***** Texte à lire *****
Parmi les droits dont disposent les personnes mises en cause, deux en particulier revêtent un caractère « transversal » et conditionnent très largement l'exercice des autres droits : il s'agit de celui de garder le silence, d'une part, et de celui d'avoir recours à un interprète, d'autre part.
1. La question du droit au silence
Le droit de se taire, ou droit de garder le silence, constitue la traduction principale du droit de ne pas s'incriminer . Au niveau des engagements internationaux de la France, l'article 14.3, g) du pacte international relatif aux droits civils et politiques stipule que toute personne accusée d'une infraction pénale a le droit de « ne pas être forcée à témoigner contre elle-même ou de s'avouer coupable ».
Par ailleurs, plusieurs arrêts de la Cour européenne des droits de l'homme ont rattaché le droit de se taire à l'article 6 de la convention européenne des droits de l'homme.
Ainsi, dans l'arrêt du 8 février 1996, John Murray c/Royaume-Uni : « le droit de se taire et le droit de ne pas contribuer à sa propre incrimination sont des normes internationales généralement reconnues qui sont au coeur de la notion de procès équitable consacrée par ledit article (l'article 6) ». La Cour l'a notamment rappelé, dans les mêmes termes, dans l'arrêt précité du 14 octobre 2010, Brusco c/ France .
Dans le droit en vigueur, le droit de garder le silence est mentionné plusieurs fois.
Ainsi, l'article 116 du code de procédure pénale prévoit déjà que le juge d'instruction, lors de la première comparution devant lui d'une personne qu'il envisage de mettre en examen, doit lui signifier « qu'elle a le choix soit de se taire, soit de faire des déclarations, soit d'être interrogée ».
Par ailleurs, en ce qui concerne la garde à vue, l'article 63-1 du code de procédure pénale prévoit que la personne placée en garde à vue est immédiatement informée « du droit, lors des auditions, après avoir décliné son identité, de faire des déclarations, de répondre aux questions qui lui sont posées ou de se taire ».
*****
**Exercices à faire:**
1 - Expliquez en une à trois phrases pourquoi, d'après l'arrêt John Murray c/Royaume-Uni cité dans le texte sur le droit au silence, le droit de se taire relève de l'article 6 de la convention européenne des droits de l'homme.
2 - Répondez aux questions suivantes à partir du texte sur le droit au silence.
(a) Quel article du pacte international relatif aux droits civils et politiques est mentionné ?
(b) À quelle date a été rendu l'arrêt Brusco c/ France ?
(c) Quel article du code de procédure pénale concerne l'information de la personne placée en garde à vue ?
Les entrées présentées ensuite proviennent d'une autre source que le texte.
***** Lignes de données *****
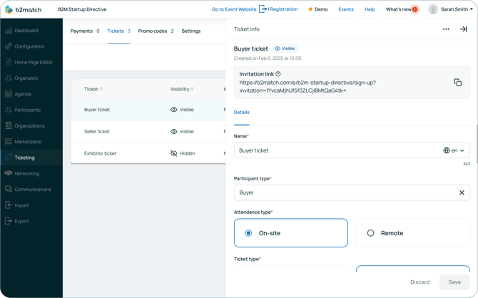Screen dimensions: 478x298
Task: Click the invitation link help icon
Action: pos(278,74)
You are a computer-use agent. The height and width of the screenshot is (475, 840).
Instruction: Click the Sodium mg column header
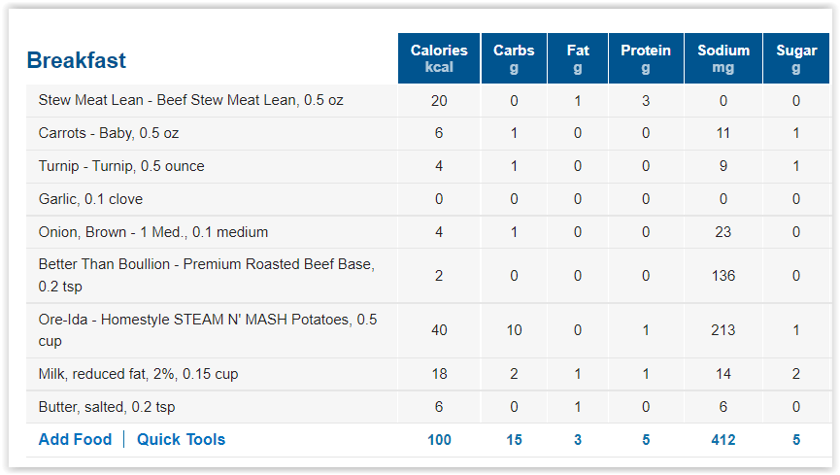click(x=723, y=58)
*****
**Corrigés des exercices:**
1 - Selon cet arrêt, le droit de se taire et celui de ne pas contribuer à sa propre incrimination sont des normes internationales généralement reconnues. Ils sont au cœur de la notion de procès équitable consacrée par l'article 6.

2 -
(a) L'article 14.3, g).
(b) Le 14 octobre 2010.
(c) L'article 63-1.